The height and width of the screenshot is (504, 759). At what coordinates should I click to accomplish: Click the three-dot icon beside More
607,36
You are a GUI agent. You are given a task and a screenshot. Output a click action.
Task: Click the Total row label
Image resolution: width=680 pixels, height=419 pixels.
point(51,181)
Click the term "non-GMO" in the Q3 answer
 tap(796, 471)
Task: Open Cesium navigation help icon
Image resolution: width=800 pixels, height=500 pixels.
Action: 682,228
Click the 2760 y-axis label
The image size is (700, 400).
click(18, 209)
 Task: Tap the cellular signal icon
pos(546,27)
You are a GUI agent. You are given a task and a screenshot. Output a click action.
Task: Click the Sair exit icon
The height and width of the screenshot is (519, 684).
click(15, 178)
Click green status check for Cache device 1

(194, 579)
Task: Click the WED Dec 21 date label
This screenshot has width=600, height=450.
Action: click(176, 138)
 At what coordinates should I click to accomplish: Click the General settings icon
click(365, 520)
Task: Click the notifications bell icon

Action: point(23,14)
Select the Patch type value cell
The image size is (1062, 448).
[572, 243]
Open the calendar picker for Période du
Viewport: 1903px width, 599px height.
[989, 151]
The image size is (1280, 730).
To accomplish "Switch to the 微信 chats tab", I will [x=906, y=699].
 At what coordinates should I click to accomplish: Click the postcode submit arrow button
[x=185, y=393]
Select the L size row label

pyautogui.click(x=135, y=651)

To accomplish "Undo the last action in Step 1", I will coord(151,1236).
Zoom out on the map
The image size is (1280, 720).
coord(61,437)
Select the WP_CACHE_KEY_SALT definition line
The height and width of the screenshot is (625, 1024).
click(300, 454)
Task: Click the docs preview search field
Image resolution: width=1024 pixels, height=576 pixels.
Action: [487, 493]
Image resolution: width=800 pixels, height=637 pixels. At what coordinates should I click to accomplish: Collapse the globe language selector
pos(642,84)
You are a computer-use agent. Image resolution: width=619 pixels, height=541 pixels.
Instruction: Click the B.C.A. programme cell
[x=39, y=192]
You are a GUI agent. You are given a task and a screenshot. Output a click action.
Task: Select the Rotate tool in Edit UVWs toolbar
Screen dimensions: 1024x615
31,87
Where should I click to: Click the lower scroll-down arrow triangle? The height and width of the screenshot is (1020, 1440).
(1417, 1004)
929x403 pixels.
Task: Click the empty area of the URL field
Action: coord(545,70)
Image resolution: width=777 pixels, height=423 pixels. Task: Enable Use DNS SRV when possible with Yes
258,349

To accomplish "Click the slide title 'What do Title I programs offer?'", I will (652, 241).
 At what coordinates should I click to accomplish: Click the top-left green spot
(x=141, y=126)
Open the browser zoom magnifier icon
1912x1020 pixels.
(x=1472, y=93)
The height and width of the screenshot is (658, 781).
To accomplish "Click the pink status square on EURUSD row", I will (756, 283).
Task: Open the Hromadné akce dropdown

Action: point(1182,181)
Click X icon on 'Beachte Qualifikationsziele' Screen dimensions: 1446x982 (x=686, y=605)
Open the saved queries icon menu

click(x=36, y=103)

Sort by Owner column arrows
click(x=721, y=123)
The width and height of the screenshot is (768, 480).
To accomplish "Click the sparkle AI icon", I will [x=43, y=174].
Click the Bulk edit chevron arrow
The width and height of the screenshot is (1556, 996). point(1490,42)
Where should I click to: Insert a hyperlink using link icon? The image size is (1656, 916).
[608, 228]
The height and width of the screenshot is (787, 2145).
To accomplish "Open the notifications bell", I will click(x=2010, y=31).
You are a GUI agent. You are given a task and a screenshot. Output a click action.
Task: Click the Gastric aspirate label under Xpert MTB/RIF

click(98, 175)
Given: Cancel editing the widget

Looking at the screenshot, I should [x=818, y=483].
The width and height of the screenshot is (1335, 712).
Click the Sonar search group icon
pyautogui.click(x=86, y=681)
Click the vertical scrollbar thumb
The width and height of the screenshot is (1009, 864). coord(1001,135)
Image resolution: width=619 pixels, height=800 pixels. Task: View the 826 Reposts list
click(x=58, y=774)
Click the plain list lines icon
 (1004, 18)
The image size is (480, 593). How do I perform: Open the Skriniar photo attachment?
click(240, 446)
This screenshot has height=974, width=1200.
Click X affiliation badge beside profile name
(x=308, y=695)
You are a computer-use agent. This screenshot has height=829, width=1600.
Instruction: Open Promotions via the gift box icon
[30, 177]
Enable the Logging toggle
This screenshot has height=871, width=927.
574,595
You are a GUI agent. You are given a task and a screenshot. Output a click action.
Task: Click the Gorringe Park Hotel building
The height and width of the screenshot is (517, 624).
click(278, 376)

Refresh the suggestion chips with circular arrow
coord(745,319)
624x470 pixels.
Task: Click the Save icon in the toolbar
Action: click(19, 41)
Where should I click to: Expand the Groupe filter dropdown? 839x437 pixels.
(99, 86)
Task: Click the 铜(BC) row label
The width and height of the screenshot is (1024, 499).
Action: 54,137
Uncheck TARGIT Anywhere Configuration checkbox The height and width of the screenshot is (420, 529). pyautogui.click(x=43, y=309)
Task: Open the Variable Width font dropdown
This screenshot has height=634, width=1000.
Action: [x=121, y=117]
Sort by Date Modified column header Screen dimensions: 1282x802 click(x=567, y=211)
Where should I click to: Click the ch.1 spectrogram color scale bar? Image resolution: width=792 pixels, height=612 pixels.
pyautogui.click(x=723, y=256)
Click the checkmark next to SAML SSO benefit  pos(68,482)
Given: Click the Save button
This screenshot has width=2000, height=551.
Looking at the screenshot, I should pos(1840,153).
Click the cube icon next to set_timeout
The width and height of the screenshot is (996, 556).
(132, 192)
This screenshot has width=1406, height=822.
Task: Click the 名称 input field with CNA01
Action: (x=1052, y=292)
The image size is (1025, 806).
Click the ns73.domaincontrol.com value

┄┄┄┄┄┄┄┄┄┄

Exactly as they stand, repeat all the records.

The height and width of the screenshot is (504, 759). At what coordinates should I click to accomplish: Click the three-dot icon beside More
607,36
You are a GUI agent. You are given a task and a screenshot. Output a click action.
Task: Click the Total row label
Image resolution: width=680 pixels, height=419 pixels.
point(51,181)
Click the term "non-GMO" in the Q3 answer
 tap(796, 471)
Task: Open Cesium navigation help icon
Image resolution: width=800 pixels, height=500 pixels.
Action: 682,228
Click the 2760 y-axis label
The image size is (700, 400).
click(18, 209)
 Task: Tap the cellular signal icon
pos(546,27)
You are a GUI agent. You are given a task and a screenshot. Output a click action.
Task: Click the Sair exit icon
The height and width of the screenshot is (519, 684).
click(15, 178)
Click green status check for Cache device 1

(194, 579)
Task: Click the WED Dec 21 date label
This screenshot has width=600, height=450.
Action: click(176, 138)
 At what coordinates should I click to accomplish: Click the General settings icon
click(365, 520)
Task: Click the notifications bell icon

Action: point(23,14)
Select the Patch type value cell
The image size is (1062, 448).
[572, 243]
Open the calendar picker for Période du
Viewport: 1903px width, 599px height.
[989, 151]
The image size is (1280, 730).
To accomplish "Switch to the 微信 chats tab", I will [x=906, y=699].
 At what coordinates should I click to accomplish: Click the postcode submit arrow button
[x=185, y=393]
Select the L size row label

pyautogui.click(x=135, y=651)

To accomplish "Undo the last action in Step 1", I will coord(151,1236).
Zoom out on the map
The image size is (1280, 720).
coord(61,437)
Select the WP_CACHE_KEY_SALT definition line
The height and width of the screenshot is (625, 1024).
click(300, 454)
Task: Click the docs preview search field
Image resolution: width=1024 pixels, height=576 pixels.
Action: [487, 493]
Image resolution: width=800 pixels, height=637 pixels. At what coordinates should I click to accomplish: Collapse the globe language selector
pos(642,84)
You are a computer-use agent. Image resolution: width=619 pixels, height=541 pixels.
Instruction: Click the B.C.A. programme cell
[x=39, y=192]
You are a GUI agent. You are given a task and a screenshot. Output a click action.
Task: Select the Rotate tool in Edit UVWs toolbar
Screen dimensions: 1024x615
31,87
Where should I click to: Click the lower scroll-down arrow triangle? The height and width of the screenshot is (1020, 1440).
(1417, 1004)
929x403 pixels.
Task: Click the empty area of the URL field
Action: coord(545,70)
Image resolution: width=777 pixels, height=423 pixels. Task: Enable Use DNS SRV when possible with Yes
258,349

To accomplish "Click the slide title 'What do Title I programs offer?'", I will (652, 241).
 At what coordinates should I click to accomplish: Click the top-left green spot
(x=141, y=126)
Open the browser zoom magnifier icon
1912x1020 pixels.
(x=1472, y=93)
The height and width of the screenshot is (658, 781).
To accomplish "Click the pink status square on EURUSD row", I will (756, 283).
Task: Open the Hromadné akce dropdown

Action: point(1182,181)
Click X icon on 'Beachte Qualifikationsziele' Screen dimensions: 1446x982 (x=686, y=605)
Open the saved queries icon menu

click(x=36, y=103)

Sort by Owner column arrows
click(x=721, y=123)
The width and height of the screenshot is (768, 480).
To accomplish "Click the sparkle AI icon", I will [x=43, y=174].
Click the Bulk edit chevron arrow
The width and height of the screenshot is (1556, 996). point(1490,42)
Where should I click to: Insert a hyperlink using link icon? The image size is (1656, 916).
[608, 228]
The height and width of the screenshot is (787, 2145).
To accomplish "Open the notifications bell", I will click(x=2010, y=31).
You are a GUI agent. You are given a task and a screenshot. Output a click action.
Task: Click the Gastric aspirate label under Xpert MTB/RIF

click(98, 175)
Given: Cancel editing the widget

Looking at the screenshot, I should [x=818, y=483].
The width and height of the screenshot is (1335, 712).
Click the Sonar search group icon
pyautogui.click(x=86, y=681)
Click the vertical scrollbar thumb
The width and height of the screenshot is (1009, 864). coord(1001,135)
Image resolution: width=619 pixels, height=800 pixels. Task: View the 826 Reposts list
click(x=58, y=774)
Click the plain list lines icon
 (1004, 18)
The image size is (480, 593). How do I perform: Open the Skriniar photo attachment?
click(240, 446)
This screenshot has height=974, width=1200.
Click X affiliation badge beside profile name
(x=308, y=695)
You are a computer-use agent. This screenshot has height=829, width=1600.
Instruction: Open Promotions via the gift box icon
[30, 177]
Enable the Logging toggle
This screenshot has height=871, width=927.
574,595
You are a GUI agent. You are given a task and a screenshot. Output a click action.
Task: Click the Gorringe Park Hotel building
The height and width of the screenshot is (517, 624).
click(278, 376)

Refresh the suggestion chips with circular arrow
coord(745,319)
624x470 pixels.
Task: Click the Save icon in the toolbar
Action: click(19, 41)
Where should I click to: Expand the Groupe filter dropdown? 839x437 pixels.
(99, 86)
Task: Click the 铜(BC) row label
The width and height of the screenshot is (1024, 499).
Action: 54,137
Uncheck TARGIT Anywhere Configuration checkbox The height and width of the screenshot is (420, 529). pyautogui.click(x=43, y=309)
Task: Open the Variable Width font dropdown
This screenshot has height=634, width=1000.
Action: [x=121, y=117]
Sort by Date Modified column header Screen dimensions: 1282x802 click(x=567, y=211)
Where should I click to: Click the ch.1 spectrogram color scale bar? Image resolution: width=792 pixels, height=612 pixels.
pyautogui.click(x=723, y=256)
Click the checkmark next to SAML SSO benefit  pos(68,482)
Given: Click the Save button
This screenshot has width=2000, height=551.
Looking at the screenshot, I should pos(1840,153).
Click the cube icon next to set_timeout
The width and height of the screenshot is (996, 556).
(132, 192)
This screenshot has width=1406, height=822.
Task: Click the 名称 input field with CNA01
Action: (x=1052, y=292)
The image size is (1025, 806).
Click the ns73.domaincontrol.com value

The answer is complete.